QUOTED PASSAGE
____________

DSCo-NG: Next Generation Domain Series Corpus

DSCo-NG is a language modeling based approach towards time series classification. It improves its predecessor in terms of both efficiency and accuracy.

This repository is to support our paper titled "DSCo-NG: A Practical Language Modeling Approach for Time Series Classification", which was accepted at IDA 2016. Please find the author preprint version of the paper here: http://orbilu.uni.lu/handle/10993/27942

Previous version of DSCo

DSCo v1.0 code is available at https://github.com/serval-snt-uni-lu/dsco/tree/v1.0

Our paper introducing DSCo is titled "DSCo: A Language Modeling Approach for Time Series Classification", which was accepted at MLDM 2016. Please find the author preprint version of the paper here: http://orbilu.uni.lu/handle/10993/26733

How DSCo-NG works

Flowchart of training phase

Flowchart of classification phase

Convert real-valued time series into texts using SAX (both training and testing data)
Build per-class corpus from texts (model building)

____________

GOALS
**1.** According to the DSCo-NG description, at which conference was the paper on DSCo-NG accepted?
**2.** In the DSCo-NG description, rewrite the paragraph beginning "Our paper introducing DSCo" as a bulleted list that keeps its main facts.
**3.** Continue the DSCo-NG description from its last line.

RECORDS PROVIDED
____________

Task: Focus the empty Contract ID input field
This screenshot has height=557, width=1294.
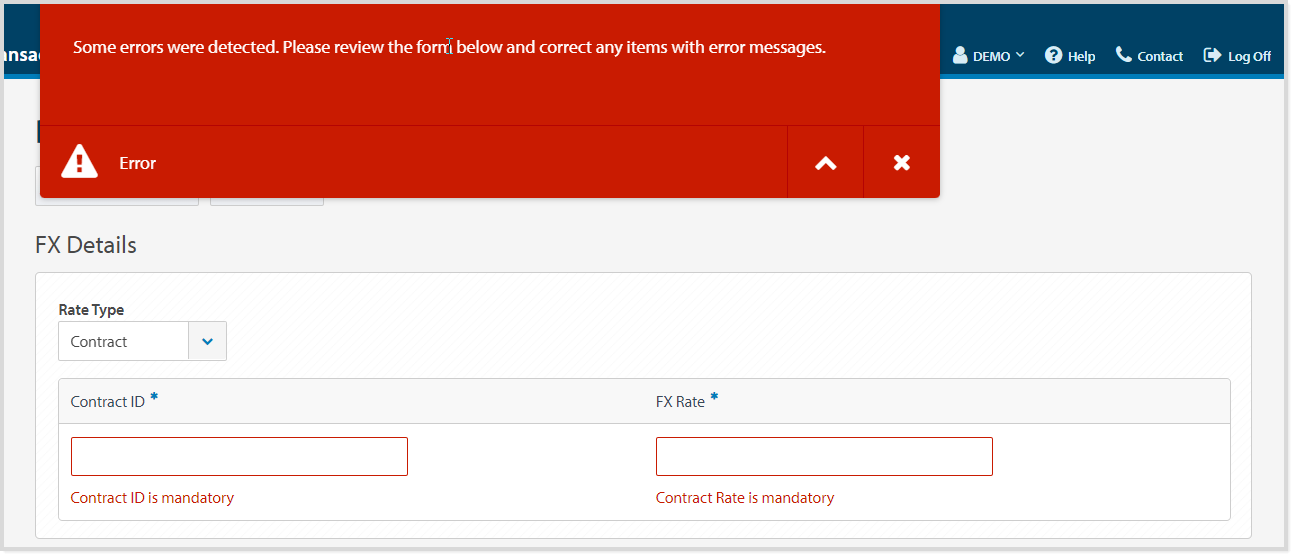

____________

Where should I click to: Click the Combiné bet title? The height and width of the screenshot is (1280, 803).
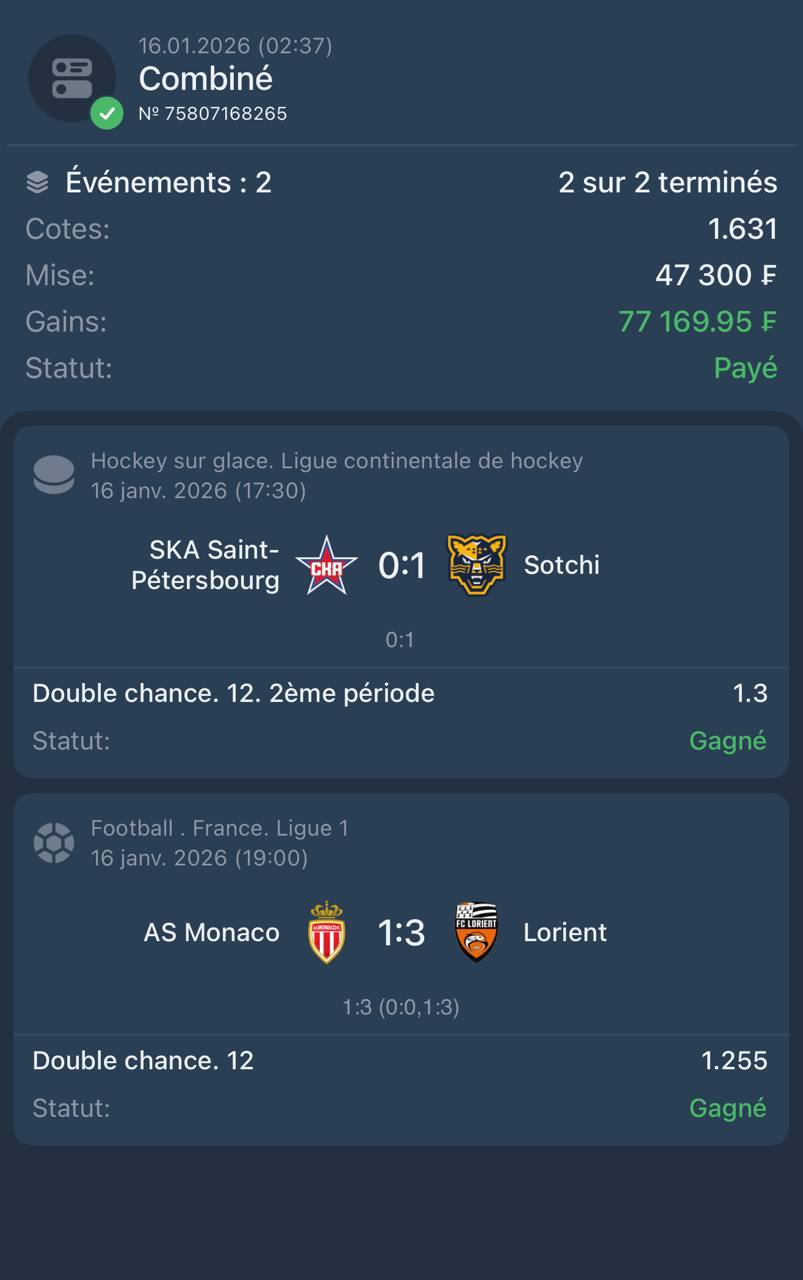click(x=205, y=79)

____________

THE ANSWERS
**1.** IDA 2016

**2.**
- Paper title: "DSCo: A Language Modeling Approach for Time Series Classification"
- Accepted at: MLDM 2016
- Author preprint: http://orbilu.uni.lu/handle/10993/26733

**3.**
Calculate fitness scores (by calculate bigram probability product)
Assign classification labels based on fitness scores

Code tutorial

This repository comes with a sample dataset and a test script. Simply run the following command to see the results.

$ python test.py

test.py first converts all datasets from .mat to .csv and then symbolizes instances into text strings. Then it counts the unigram and bigram frequencies to build language models for each class. Finally, it breaks symbolized strings into segments of the same length and calculates the bigram probability in order to assign the class label.

from prepare_datasets import get_folders
from prepare_datasets import saxify_all
from build_corpus import build_all_corpora
from dsco_classification import process_results
from os.path import join
import pandas as pd

if __name__ == '__main__':

    print 'Converting .mat to .csv and Symbolizing real-valued data to strings'
    saxify_all('NewlyAddedDatasets')
    print 'Done converting datasets'
    print '-' * 80

    print 'Extracting unigrams and bigrams'
    build_all_corpora('NewlyAddedDatasets')
    print 'Done extracting unigrams and bigrams'
    print '-' * 80

    for folder in get_folders('NewlyAddedDatasets/'):
        print 'Processing %s' % folder
        results = process_results(folder, resultsdir='results')
        df = pd.DataFrame(results, columns=['WL', 'A', 'Acc'])
        retf = join(folder, 'results.csv')
        df.to_csv(retf, index=False)
        print '-' * 80
        print "DSCo-NG's suggestion:"
        i = df['Acc'].argmax()
        print 'w: %d\ta: %d\taccuracy: %f' % (df.iloc[i, 0], df.iloc[i, 1], df.iloc[i, 2])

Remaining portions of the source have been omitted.